Scalable Pre-training Paradigm: First work to pioneer language-image pre-training directly on uncurated 3D medical studies, removing the need for radiologist curation and enabling training on millions of scans.
Novel Architecture: Introduction of the Hierarchical Attention Mechanism, which balances computational efficiency with the ability to model complex, multi-scan study structures.
Largest-Scale Training: Conducted the largest training to date for 3D medical imaging, utilizing over 4.5 million scans across brain MRI and head CT.
Public Resources: Release of a new zero-shot benchmark (Pub-Brain-5), model checkpoints, and pre-training recipes.

4. Experimental Results

HLIP demonstrates State-of-the-Art (SOTA) performance across diverse modalities and benchmarks:

Brain MRI (Pub-Brain-5):
- Achieved +10.5% balanced accuracy over the previous SOTA (ConceptCLIP) on the proposed Pub-Brain-5 benchmark.
- Outperformed vanilla ViT and other foundation models significantly in zero-shot disease classification (e.g., 61.3% ACC vs. ~50% for others).
Head CT (CQ500 & RSNA):
- Surpassed the FM-HeadCT foundation model by +8.3% macro AUC on CQ500 and +1.7% on RSNA.
- Outperformed Google-CT and vanilla ViT in both linear-probe and zero-shot settings.
Chest CT (CT-RATE & Rad-ChestCT):
- Even when trained on curated data (CT-RATE), HLIP outperformed specialized models like CT-CLIP and fVLM.
- Achieved +4.3% macro AUC on the external Rad-ChestCT benchmark compared to SOTA.
Prospective Clinical Evaluation:
- In a 1-year, health-system-scale prospective study (23k brain MRIs, 15k head CTs), HLIP consistently outperformed vanilla ViT, achieving higher macro AUC across 52 brain MRI diagnoses and 83 head CT diagnoses.

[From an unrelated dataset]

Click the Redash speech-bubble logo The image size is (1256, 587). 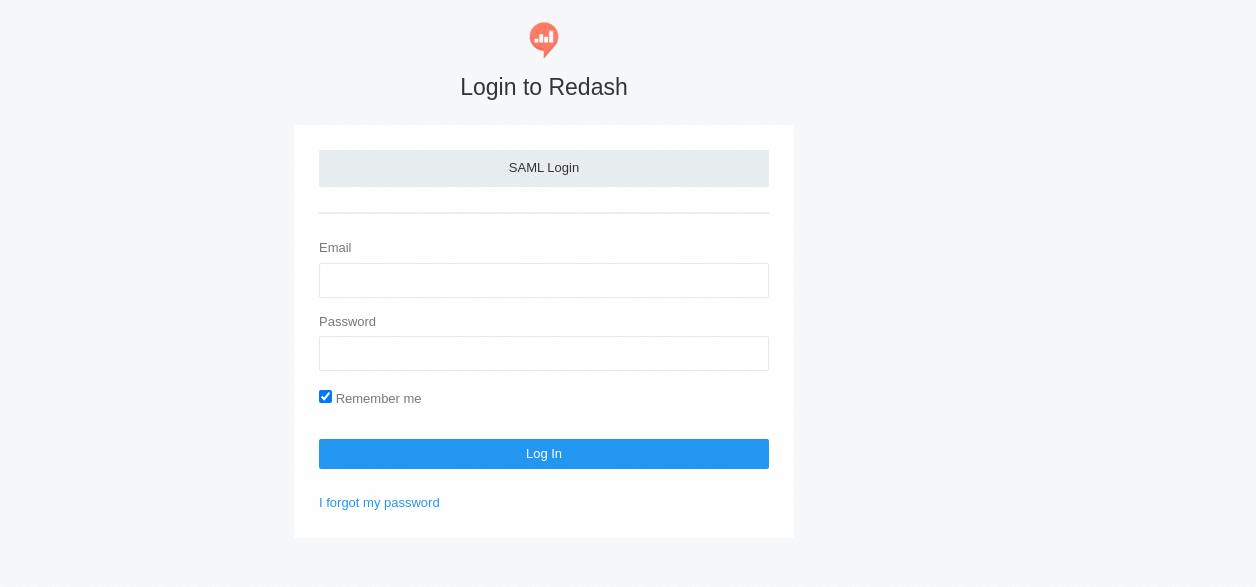pyautogui.click(x=543, y=39)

5. Significance and Impact

Clinical Workflow Alignment: By training on uncurated data, HLIP aligns with real-world radiology workflows where studies are naturally multi-scan and multi-modal, making the model more robust for deployment.
Scalability: The hierarchical attention mechanism solves the computational bottleneck of 3D medical imaging, allowing models to scale to millions of scans without prohibitive memory costs.
Generalizability: The framework is modality-agnostic and anatomically agnostic, showing strong transferability across brain, head, and chest imaging.
Future Direction: The paper establishes that "uncurated pre-training" is a viable and superior path for 3D medical AI, potentially unlocking the full potential of the vast, unlabelled data accumulated in health systems globally.

Code Availability: The authors have released the code at https://github.com/zch0414/hlip.